**ASSIGNMENT**:
Count the lines that contain the string "will" in the records beneath, and respond with the number only.
(EXERCISE MATERIALS Opens)
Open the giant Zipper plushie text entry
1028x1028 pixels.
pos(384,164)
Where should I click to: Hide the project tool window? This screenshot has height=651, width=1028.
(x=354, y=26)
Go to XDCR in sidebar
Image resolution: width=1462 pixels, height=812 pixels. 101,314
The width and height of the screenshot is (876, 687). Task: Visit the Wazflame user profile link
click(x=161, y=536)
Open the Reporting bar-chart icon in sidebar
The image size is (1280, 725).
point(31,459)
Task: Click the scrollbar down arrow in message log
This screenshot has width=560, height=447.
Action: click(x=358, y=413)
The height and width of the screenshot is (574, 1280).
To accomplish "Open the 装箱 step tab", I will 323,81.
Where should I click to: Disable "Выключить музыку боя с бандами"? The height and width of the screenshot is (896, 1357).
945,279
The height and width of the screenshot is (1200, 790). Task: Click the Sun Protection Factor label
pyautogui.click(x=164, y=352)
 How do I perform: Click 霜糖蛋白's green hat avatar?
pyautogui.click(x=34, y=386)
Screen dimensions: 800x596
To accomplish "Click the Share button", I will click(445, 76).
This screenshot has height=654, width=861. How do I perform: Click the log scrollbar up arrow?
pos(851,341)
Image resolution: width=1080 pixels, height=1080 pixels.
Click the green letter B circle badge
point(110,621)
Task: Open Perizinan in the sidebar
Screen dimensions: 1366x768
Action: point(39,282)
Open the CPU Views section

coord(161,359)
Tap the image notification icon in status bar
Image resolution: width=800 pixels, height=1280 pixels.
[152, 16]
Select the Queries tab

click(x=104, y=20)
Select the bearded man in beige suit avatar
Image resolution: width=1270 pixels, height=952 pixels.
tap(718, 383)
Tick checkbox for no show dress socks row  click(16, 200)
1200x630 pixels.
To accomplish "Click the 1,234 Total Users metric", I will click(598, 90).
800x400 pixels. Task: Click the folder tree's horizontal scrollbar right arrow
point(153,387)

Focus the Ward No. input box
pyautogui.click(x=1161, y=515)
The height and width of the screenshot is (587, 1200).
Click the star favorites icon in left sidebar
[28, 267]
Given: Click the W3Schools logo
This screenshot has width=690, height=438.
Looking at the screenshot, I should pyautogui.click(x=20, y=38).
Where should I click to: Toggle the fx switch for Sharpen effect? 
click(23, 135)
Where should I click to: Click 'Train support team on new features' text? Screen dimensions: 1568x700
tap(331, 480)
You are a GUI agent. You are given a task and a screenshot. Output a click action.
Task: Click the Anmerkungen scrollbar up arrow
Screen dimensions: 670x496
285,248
(EXERCISE MATERIALS Closes)
**TASK RESPONSE**:
3